[Problem requirements]
The material below holds a span beginning at the line with "24/7 Support & Service [menuitem] (20, 513)" and ending at the line with "Legal [menuitem] (5, 895)". Quote that span exactly, both ends included, and only that span.

[Record set]
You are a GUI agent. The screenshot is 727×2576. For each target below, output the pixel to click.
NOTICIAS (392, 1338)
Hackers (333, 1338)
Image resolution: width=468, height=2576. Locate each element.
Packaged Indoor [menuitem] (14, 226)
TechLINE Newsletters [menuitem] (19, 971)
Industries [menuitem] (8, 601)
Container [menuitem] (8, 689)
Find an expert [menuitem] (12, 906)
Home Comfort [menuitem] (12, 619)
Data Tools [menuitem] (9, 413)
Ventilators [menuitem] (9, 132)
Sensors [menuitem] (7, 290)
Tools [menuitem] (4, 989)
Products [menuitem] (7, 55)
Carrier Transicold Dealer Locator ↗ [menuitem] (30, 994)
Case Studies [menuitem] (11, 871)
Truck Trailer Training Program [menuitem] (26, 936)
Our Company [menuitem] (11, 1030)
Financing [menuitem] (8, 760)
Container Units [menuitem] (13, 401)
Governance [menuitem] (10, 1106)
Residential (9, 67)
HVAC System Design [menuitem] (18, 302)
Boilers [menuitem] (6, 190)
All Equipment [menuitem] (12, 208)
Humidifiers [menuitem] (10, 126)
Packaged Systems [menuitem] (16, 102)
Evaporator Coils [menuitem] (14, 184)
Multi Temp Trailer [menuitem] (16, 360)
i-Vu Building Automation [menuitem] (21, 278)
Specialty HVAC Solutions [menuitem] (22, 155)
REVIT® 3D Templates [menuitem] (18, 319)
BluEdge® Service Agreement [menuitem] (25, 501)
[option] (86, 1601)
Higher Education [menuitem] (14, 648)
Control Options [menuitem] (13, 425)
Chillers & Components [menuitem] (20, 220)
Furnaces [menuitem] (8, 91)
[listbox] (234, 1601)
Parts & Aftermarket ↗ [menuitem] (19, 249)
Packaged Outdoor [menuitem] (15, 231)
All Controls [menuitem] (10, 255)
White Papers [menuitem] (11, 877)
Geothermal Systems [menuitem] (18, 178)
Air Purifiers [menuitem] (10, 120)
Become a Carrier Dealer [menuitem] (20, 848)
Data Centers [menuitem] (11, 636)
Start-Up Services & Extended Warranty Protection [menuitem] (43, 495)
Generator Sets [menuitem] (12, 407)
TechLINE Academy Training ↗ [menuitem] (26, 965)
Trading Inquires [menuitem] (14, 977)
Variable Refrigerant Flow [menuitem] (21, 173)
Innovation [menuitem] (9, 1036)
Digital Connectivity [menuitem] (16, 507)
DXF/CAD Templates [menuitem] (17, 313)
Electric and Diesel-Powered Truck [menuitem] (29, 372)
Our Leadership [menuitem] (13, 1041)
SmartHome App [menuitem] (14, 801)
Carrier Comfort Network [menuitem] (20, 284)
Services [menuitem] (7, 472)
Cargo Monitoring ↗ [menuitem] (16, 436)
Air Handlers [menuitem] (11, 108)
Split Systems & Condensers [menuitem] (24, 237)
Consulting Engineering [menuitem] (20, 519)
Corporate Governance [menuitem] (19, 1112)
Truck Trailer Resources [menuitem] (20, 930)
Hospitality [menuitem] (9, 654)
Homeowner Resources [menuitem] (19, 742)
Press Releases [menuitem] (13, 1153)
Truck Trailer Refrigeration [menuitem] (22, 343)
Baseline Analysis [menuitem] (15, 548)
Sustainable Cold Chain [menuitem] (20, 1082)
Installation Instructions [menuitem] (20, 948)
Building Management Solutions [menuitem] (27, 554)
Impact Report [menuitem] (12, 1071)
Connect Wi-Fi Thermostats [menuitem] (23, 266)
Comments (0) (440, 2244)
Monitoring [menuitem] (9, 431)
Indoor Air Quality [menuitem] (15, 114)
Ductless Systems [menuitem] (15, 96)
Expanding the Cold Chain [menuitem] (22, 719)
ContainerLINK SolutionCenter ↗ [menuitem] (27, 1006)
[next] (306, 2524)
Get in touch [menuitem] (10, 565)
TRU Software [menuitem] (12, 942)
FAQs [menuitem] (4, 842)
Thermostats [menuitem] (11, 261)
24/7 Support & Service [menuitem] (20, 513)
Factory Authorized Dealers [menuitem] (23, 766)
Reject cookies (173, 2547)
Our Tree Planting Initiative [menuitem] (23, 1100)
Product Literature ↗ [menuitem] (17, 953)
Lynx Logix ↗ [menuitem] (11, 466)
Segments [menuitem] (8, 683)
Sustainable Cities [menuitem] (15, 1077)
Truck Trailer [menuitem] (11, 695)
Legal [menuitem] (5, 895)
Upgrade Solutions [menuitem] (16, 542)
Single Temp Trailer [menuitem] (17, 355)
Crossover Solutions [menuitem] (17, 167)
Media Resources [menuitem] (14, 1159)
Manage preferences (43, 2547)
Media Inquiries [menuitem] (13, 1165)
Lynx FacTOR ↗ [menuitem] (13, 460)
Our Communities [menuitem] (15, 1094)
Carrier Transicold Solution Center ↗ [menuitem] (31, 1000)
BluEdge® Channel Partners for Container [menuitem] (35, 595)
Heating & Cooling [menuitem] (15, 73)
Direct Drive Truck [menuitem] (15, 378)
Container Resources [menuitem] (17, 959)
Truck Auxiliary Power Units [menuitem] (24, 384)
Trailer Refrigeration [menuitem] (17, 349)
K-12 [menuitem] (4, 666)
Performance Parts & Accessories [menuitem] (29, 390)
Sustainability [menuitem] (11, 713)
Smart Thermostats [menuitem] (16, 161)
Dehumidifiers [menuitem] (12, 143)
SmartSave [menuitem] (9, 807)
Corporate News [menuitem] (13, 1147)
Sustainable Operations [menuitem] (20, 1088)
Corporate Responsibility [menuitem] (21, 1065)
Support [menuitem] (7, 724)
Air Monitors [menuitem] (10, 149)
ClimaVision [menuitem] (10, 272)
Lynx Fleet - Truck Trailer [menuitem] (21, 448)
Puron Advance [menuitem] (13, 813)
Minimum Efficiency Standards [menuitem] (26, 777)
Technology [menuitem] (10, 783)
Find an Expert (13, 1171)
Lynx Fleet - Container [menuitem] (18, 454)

[Output]
24/7 Support & Service [menuitem] (20, 513)
Factory Authorized Dealers [menuitem] (23, 766)
Reject cookies (173, 2547)
Our Tree Planting Initiative [menuitem] (23, 1100)
Product Literature ↗ [menuitem] (17, 953)
Lynx Logix ↗ [menuitem] (11, 466)
Segments [menuitem] (8, 683)
Sustainable Cities [menuitem] (15, 1077)
Truck Trailer [menuitem] (11, 695)
Legal [menuitem] (5, 895)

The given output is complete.